Darién River Adventures
Because there are (thankfully) still few roads in the Darién, most travel within the province is done the old-fashioned way: on the river. Spend much time in the Darién and you’ll become intimately familiar with piraguas, 30- to 45-foot-long dugout canoes that are still the best way to get around on the rivers.
Their shallow drafts and tough bottoms allow them to skim over water that’s just a few centimeters deep or be dragged across rocky bottoms without springing a leak. The only concession to modernity is the outboard motor, to make upriver trips much easier. Making a piragua is a long, labor-intensive job, which is why they can sell for as much as US$1,500.
The indigenous people also use cayucos—small, paddled dugout canoes—for shorter trips and rafts made from lightweight balsa wood. The rafts are one-way, makeshift affairs used to travel downriver with the current, after which they’re abandoned.

Source data:
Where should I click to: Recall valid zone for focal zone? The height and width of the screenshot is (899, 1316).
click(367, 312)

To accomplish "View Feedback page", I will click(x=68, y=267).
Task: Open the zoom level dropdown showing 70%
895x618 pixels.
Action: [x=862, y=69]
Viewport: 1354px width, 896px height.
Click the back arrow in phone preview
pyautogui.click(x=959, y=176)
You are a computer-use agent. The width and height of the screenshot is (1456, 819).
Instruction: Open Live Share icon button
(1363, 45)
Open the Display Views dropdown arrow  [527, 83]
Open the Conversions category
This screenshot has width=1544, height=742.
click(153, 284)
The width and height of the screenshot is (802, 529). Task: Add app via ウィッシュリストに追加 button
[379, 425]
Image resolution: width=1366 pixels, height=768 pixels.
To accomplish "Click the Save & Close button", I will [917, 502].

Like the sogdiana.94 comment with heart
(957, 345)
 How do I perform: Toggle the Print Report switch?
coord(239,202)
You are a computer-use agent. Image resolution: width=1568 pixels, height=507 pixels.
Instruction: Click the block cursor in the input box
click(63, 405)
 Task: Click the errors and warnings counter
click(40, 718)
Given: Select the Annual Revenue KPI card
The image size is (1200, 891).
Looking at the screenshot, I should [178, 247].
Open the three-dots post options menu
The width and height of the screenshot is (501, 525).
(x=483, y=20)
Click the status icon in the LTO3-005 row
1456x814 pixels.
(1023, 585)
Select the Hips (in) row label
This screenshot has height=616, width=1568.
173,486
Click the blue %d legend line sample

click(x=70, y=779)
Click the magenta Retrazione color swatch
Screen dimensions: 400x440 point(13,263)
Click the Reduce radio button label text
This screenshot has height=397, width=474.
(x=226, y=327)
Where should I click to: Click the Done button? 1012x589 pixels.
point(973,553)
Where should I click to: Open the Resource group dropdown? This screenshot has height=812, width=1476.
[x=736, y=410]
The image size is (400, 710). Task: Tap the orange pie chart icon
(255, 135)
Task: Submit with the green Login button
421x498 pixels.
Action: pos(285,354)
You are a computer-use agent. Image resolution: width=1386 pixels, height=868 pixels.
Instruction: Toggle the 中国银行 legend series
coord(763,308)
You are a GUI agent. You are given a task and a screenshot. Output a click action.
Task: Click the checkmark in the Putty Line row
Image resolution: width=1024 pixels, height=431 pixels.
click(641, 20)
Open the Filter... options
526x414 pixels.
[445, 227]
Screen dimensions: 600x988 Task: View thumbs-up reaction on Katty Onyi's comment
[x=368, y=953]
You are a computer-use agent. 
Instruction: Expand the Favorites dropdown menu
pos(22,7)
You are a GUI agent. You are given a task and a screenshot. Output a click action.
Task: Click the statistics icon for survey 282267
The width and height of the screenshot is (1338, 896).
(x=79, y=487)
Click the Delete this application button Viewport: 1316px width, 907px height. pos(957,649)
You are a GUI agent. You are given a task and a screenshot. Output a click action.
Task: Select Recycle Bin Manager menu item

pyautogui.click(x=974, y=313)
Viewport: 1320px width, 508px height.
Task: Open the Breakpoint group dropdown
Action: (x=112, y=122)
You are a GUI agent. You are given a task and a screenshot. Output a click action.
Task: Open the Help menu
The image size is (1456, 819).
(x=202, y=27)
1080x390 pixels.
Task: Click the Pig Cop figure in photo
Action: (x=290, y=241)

**EXERCISE TASKS:**
[1] From the passage on Darién river travel, extract the words from "Their shallow drafts" to "which they’re abandoned.".
[2] According to the passage on Darién river travel, how much can a piragua sell for?
[3] Write what comes next in the passage on Darién river travel, following on from its final sentence.

**EXPECTED RESPONSES:**
[1]
Their shallow drafts and tough bottoms allow them to skim over water that’s just a few centimeters deep or be dragged across rocky bottoms without springing a leak. The only concession to modernity is the outboard motor, to make upriver trips much easier. Making a piragua is a long, labor-intensive job, which is why they can sell for as much as US$1,500.
The indigenous people also use cayucos—small, paddled dugout canoes—for shorter trips and rafts made from lightweight balsa wood. The rafts are one-way, makeshift affairs used to travel downriver with the current, after which they’re abandoned.

[2] As much as US$1,500.

[3]
Travel by piragua is nothing fancy. You sit on a wooden plank along the bottom, often in a puddle of water. They’re completely exposed to the elements, which means it can be broiling hot and humid in the sun and startlingly chilly in the rain.
Some sort of cushion to sit on and, in the rainy season, a poncho with hood will make long piragua trips more comfortable. Consider bringing a life jacket; flashfloods are possible on some rivers. Don’t forget to wear sunscreen on the open river.
And stay alert: Tree falls and other obstacles can suddenly appear on a fast-flowing river, requiring a quick limbo to avoid getting knocked out of the boat.
It’s possible to arrange a river trip on your own, but it will entail a great deal of planning and hassle, particularly for those who don’t speak decent Spanish. Life will be a lot easier and safer if you go with a qualified guide who knows the good boatmen and can make all the arrangements.
How much a river trip costs depends primarily on how far you want to go, as the main expense is fuel. Expect to pay at least US$100 one-way per group for a solid couple of hours of motoring, which will take you pretty far, probably as far as you’d like to go in a day. Note that this just covers the cost of the boat, fuel, and crew.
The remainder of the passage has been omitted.